当前位置:网站首页>Dgraph: large scale dynamic graph dataset
Dgraph: large scale dynamic graph dataset
2022-07-04 13:55:00 【PaperWeekly】

In recent days, , Yang Yang's scientific research group of Zhejiang University (yangy.org) Hexin also jointly released a large-scale dynamic graph data set DGraph, Aimed at service graph neural network 、 Graph mining 、 Social networks 、 Researchers in the direction of anomaly detection , Provide large-scale data of real scenes .DGraph On the one hand, it can be used as the standard data to verify the performance of the correlation graph model , On the other hand, it can also be used to carry out user portrait 、 Network analysis and other research work .

Dataset home page :
https://dgraph.xinye.com/
Github:
https://github.com/DGraphXinye/
Related papers :
DGraph: A Large-Scale Financial Dataset for Graph Anomaly Detection. Xuanwen Huang, Yang Yang*, Yang Wang, Chunping Wang, Zhisheng Zhang, Jiarong Xu, and Lei Chen.

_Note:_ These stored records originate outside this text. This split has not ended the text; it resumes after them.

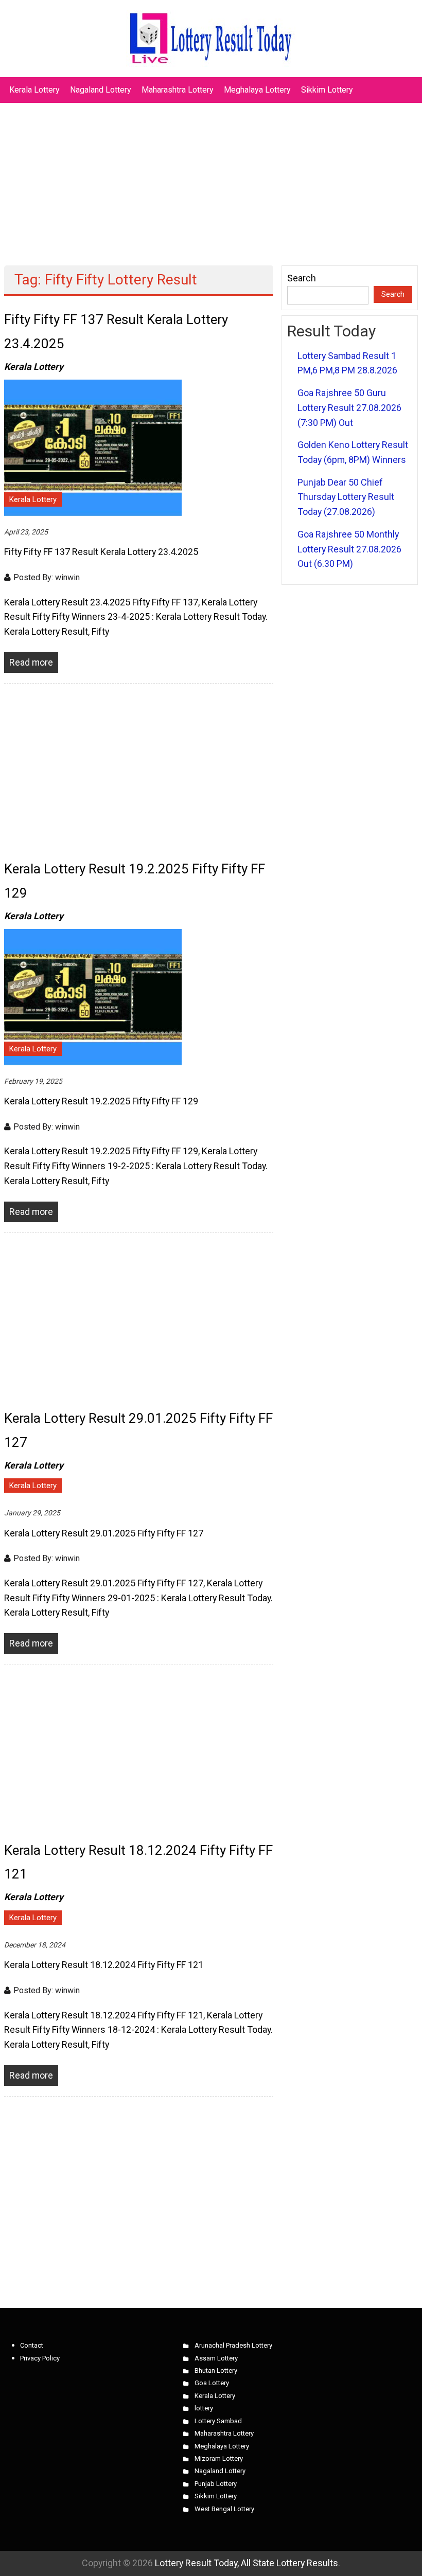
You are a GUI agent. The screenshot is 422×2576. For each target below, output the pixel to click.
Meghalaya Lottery (257, 90)
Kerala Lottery (34, 90)
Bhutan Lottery (216, 2370)
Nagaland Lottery (100, 90)
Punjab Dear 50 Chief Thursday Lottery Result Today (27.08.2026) (345, 497)
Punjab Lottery (216, 2484)
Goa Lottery (212, 2383)
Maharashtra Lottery (178, 90)
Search (301, 278)
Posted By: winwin (46, 577)
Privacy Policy (40, 2358)
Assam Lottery (216, 2358)
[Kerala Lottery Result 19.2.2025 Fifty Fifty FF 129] (93, 996)
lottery (204, 2408)
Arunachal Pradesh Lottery (233, 2345)
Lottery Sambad (218, 2421)
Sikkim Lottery (327, 90)
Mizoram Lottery (219, 2458)
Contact (31, 2345)
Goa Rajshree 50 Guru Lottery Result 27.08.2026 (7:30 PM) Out (349, 407)
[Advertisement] (211, 179)
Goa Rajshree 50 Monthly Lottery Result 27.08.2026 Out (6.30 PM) (349, 549)
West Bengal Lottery (224, 2509)
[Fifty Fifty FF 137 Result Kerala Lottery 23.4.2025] (93, 446)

Preprint, 2022. (http://yangy.org/works/dgraph/dgraph_2022.pdf)

Data set description
DGraph The source data of is provided by Xinye Technology .DGraph It is a directed dynamic graph with no right , Contains more than 370 Ten thousand nodes and 430 Ten thousand dynamic edges . As shown in the figure below ,DGraph The node in represents the financial lending user of Xinye technology service , A directed edge indicates an urgent contact relationship , Each node contains the attribute characteristics after desensitization , And a label indicating whether it is a financial fraud user .


Data features
The scene is real
DGraph It comes from the real financial business scenario , Its construction logic is close to the industrial landing , It provides an opportunity for users of data sets to explore how to extend the graph model to the financial field . To be specific ,DGraph The proportion of abnormal and normal users in is about 1:100, Its “ The label is unbalanced ” The characteristics of the are in line with the real scene , Support exception detection 、 Research on classification of unbalanced nodes .
Structural dynamics
DGraph User relationships in are sampled from across 27 A business scenario for months , And the network structure will evolve over time , It provides data support for the current dynamic graph model and mining research .
Large scale
DGraph contain 370 Thousands of desensitized real financial lending users and 430 Ten thousand dynamic relationships , Its scale is about the largest dynamic graph data in the financial field Elliptic Of 17 times , Support the research and evaluation of large-scale graph models . Besides ,DGraph Contained in the 60% Of “ Background node ”, That is, it is not a classification or analysis object, but it actually exists 、 Nodes that have an indirect impact on business logic . These nodes play an important role in maintaining the connectivity of the network , Widely exists in industry . Reasonable processing of background nodes can effectively improve the storage space of data and the operation efficiency of the model in large-scale data scenarios .DGraph It contains more than 200 10000 background nodes , It can support researchers to explore the properties of background nodes .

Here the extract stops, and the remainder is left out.